Ces quelques phrases
renferment, exprimés avec toute la clarté et la précision désirables, le tracé
et les éléments de ce qu’il convient d’entendre par « conception matérialiste
de la société et de l’histoire ». Mais on ne tente en aucune façon d’étayer ces
assertions sur une quelconque démonstration ; on ne signale pas non plus
l’essentiel des conséquences théoriques et pratiques qu’elles entraînent, pour
permettre au lecteur qui n’aurait pas lu les principales œuvres de Marx de
saisir leur signification ; enfin, aucune précaution n’est prise pour éviter
les méprises que ces phrases, dans leur fond comme dans leur forme, favorisent
dans une certaine mesure. Car pour l’objectif immédiat que Marx se proposait
dans ces courtes « indications », de tels compléments seraient superflus. Il
montre au lecteur de quel » fil conducteur » il s’est servi dans ses recherches
économiques et sociales. Et Marx n’avait évidemment qu’un seul moyen de
démontrer théoriquement que sa méthode était « adéquate » : c’était de
l’appliquer à un domaine donné de la recherche scientifique, en particulier à
l’examen des faits « d’économie politique ». Friedrich Engels, dans un
semblable propos, citait le proverbe anglais : the proof the pudding is in the
eating [Cf. Engels, Introduction de l’édition anglaise de Socialisme utopique
et socialisme scientifique, 1892 / Ed. Sociales, p. 20]. Ce n’est pas une
discussion théorique plus ou moins confuse qui peut montrer si une méthode
scientifique est correcte ou non ; seule peut en décider la mise à l’épreuve «
pratique », pour ainsi dire, de cette méthode. Comme Marx le souligne expressément,
l’on ne doit pas chercher dans ces phrases, telles qu’elles se présentent,
autre chose qu’un » fil conducteur » pour l’étude des données empiriques
c’est-à-dire historiques) de l’existence sociale de l’homme. Par la suite, Marx
s’en est pris plus d’une fois à ceux qui voulaient à tort y voir davantage.

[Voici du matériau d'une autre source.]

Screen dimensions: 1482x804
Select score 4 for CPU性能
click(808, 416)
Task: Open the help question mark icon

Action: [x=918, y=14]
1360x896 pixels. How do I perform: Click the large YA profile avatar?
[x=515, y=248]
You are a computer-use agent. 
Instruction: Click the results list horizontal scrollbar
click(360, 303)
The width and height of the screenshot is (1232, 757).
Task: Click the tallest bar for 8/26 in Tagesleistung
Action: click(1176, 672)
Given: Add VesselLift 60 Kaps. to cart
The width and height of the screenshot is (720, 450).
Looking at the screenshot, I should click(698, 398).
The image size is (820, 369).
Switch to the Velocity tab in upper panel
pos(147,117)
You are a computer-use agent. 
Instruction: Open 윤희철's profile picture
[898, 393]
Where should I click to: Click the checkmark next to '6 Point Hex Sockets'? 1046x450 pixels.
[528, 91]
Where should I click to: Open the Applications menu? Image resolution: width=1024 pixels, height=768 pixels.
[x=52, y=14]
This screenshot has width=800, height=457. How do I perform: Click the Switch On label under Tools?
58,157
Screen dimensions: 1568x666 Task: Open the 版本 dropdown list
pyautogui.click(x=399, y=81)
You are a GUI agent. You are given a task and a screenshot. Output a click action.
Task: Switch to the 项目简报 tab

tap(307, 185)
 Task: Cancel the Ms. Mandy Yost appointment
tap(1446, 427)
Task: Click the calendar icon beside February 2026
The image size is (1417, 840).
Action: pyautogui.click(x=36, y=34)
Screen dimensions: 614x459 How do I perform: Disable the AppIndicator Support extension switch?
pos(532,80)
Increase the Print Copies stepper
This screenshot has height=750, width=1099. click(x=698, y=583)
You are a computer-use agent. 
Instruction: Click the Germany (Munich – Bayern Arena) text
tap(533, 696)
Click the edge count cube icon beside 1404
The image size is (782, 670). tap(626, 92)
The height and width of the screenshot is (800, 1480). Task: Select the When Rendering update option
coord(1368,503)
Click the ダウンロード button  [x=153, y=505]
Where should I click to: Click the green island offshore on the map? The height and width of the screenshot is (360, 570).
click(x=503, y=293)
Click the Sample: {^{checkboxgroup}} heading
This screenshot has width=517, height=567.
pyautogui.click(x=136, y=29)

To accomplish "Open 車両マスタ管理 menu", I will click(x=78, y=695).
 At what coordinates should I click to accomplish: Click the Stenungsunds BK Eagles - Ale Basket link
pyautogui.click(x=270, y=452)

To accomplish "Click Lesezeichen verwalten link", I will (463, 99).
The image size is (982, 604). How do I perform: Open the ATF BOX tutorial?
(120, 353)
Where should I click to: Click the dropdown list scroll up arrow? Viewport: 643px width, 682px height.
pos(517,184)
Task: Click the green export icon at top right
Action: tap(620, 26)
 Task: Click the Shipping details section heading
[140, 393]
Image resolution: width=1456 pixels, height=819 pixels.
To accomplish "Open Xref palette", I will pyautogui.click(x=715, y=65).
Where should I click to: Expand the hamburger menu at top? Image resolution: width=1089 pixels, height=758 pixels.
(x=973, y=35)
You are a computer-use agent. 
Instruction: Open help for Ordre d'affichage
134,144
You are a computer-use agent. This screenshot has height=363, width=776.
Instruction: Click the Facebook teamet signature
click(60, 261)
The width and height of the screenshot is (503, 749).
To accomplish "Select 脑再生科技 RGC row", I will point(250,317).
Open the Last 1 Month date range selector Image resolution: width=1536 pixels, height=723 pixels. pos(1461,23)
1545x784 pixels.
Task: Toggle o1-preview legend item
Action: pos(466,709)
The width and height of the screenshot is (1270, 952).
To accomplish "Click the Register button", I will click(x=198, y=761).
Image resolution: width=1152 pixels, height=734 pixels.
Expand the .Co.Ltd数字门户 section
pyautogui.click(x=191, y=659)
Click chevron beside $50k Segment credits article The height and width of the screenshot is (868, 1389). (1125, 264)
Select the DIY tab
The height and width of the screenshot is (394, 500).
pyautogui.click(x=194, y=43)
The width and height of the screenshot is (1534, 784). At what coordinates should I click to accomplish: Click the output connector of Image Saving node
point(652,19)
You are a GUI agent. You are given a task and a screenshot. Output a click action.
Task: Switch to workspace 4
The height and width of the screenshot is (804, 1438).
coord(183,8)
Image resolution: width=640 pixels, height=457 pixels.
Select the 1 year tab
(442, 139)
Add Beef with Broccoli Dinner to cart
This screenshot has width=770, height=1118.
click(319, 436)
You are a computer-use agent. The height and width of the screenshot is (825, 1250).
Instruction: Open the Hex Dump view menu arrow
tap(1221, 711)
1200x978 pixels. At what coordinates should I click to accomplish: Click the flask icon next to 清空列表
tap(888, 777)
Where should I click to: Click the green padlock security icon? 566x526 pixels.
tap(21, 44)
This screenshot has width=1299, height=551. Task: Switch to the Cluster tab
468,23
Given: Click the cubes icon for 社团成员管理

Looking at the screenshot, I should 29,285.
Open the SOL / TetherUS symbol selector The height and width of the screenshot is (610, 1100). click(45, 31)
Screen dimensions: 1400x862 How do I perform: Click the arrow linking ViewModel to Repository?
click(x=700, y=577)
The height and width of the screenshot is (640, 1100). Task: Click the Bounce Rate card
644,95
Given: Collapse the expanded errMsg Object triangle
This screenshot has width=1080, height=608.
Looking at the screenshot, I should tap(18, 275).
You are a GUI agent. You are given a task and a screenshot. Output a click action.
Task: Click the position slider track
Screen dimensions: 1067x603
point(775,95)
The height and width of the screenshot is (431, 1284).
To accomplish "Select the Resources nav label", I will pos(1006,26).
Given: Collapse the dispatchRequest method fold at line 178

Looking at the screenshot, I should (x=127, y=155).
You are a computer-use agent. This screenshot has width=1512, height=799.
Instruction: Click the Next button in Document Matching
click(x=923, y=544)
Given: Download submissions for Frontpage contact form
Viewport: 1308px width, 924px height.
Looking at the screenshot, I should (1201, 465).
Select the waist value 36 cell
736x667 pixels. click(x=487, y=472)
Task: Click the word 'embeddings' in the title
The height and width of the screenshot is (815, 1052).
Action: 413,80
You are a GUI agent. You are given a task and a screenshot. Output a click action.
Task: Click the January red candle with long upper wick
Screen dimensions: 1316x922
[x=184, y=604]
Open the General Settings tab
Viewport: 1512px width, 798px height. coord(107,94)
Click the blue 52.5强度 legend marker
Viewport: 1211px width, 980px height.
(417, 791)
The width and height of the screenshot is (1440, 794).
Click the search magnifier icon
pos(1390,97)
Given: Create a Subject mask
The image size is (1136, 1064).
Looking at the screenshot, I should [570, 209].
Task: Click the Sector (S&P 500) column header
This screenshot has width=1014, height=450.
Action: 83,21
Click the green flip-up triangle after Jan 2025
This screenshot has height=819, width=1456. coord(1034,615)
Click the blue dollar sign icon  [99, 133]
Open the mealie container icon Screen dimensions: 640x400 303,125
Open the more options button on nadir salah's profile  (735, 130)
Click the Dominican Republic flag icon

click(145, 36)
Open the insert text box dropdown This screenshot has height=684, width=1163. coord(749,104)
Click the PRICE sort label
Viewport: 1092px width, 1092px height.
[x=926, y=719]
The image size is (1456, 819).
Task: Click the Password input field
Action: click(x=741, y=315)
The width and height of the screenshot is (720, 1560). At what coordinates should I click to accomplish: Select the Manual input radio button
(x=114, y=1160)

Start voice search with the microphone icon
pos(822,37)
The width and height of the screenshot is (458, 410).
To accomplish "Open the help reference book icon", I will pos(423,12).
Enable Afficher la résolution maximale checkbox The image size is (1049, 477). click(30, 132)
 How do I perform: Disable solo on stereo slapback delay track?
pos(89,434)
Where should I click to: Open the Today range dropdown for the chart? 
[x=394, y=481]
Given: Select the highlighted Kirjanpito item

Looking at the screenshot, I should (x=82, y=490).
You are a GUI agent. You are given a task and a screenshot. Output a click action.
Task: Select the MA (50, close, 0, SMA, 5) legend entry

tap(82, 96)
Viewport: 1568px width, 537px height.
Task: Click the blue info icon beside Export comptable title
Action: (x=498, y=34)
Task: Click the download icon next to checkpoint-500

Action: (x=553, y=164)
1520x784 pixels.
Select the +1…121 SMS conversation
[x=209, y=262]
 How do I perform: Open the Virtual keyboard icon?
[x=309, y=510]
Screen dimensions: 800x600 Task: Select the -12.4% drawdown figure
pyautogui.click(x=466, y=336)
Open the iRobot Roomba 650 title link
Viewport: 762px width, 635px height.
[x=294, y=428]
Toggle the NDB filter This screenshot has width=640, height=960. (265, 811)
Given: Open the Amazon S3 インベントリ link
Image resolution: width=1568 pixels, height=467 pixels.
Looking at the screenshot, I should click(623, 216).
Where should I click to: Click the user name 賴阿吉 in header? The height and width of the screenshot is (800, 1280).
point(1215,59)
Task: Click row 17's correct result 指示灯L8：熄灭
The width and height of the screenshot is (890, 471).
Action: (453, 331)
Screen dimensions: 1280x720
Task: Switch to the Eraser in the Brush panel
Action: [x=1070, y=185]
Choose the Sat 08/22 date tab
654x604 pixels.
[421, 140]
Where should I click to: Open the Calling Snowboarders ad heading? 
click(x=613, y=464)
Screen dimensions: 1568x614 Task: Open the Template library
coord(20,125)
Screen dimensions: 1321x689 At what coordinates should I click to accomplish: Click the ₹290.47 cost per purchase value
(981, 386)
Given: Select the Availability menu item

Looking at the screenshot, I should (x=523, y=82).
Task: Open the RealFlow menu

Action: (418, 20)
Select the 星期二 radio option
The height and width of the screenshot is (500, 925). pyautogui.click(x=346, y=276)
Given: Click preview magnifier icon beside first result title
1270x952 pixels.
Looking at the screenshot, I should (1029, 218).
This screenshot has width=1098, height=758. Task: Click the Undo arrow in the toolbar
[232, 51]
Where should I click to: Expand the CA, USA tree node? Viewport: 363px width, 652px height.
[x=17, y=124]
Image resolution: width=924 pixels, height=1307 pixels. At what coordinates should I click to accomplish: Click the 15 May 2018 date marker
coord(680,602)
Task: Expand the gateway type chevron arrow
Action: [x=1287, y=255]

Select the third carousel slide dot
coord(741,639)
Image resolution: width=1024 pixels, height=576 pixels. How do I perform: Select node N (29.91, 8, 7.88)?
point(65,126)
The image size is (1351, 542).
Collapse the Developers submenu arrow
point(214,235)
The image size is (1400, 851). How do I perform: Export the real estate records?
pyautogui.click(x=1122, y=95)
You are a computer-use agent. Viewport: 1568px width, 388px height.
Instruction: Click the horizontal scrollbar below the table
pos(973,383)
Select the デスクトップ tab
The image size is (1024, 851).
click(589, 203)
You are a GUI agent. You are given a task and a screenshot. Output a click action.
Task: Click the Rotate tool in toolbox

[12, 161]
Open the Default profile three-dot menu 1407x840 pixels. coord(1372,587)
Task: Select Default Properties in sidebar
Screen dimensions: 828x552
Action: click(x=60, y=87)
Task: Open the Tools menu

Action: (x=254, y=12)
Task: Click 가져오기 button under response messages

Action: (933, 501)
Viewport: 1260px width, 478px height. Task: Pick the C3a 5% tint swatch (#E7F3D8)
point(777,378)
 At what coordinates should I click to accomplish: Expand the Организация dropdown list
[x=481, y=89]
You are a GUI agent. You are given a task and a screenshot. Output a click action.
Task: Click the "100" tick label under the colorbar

Mais, naturellement, il y a derrière ces phrases plus que ce qu’elles expriment
immédiatement. Nous n’en saisissons pas tout le sens si nous n’y voyons que
l’énoncé hypothétique d’un « principe heuristique ». Elles contiennent
l’essentiel de ce que Marx a déjà dit et dira plus tard, et l’on y trouve même
ce qui mérite, plus qu’aucune des prétendues « philosophies » que l’époque
bourgeoise moderne a produites, le titre de « vision philosophique » du monde.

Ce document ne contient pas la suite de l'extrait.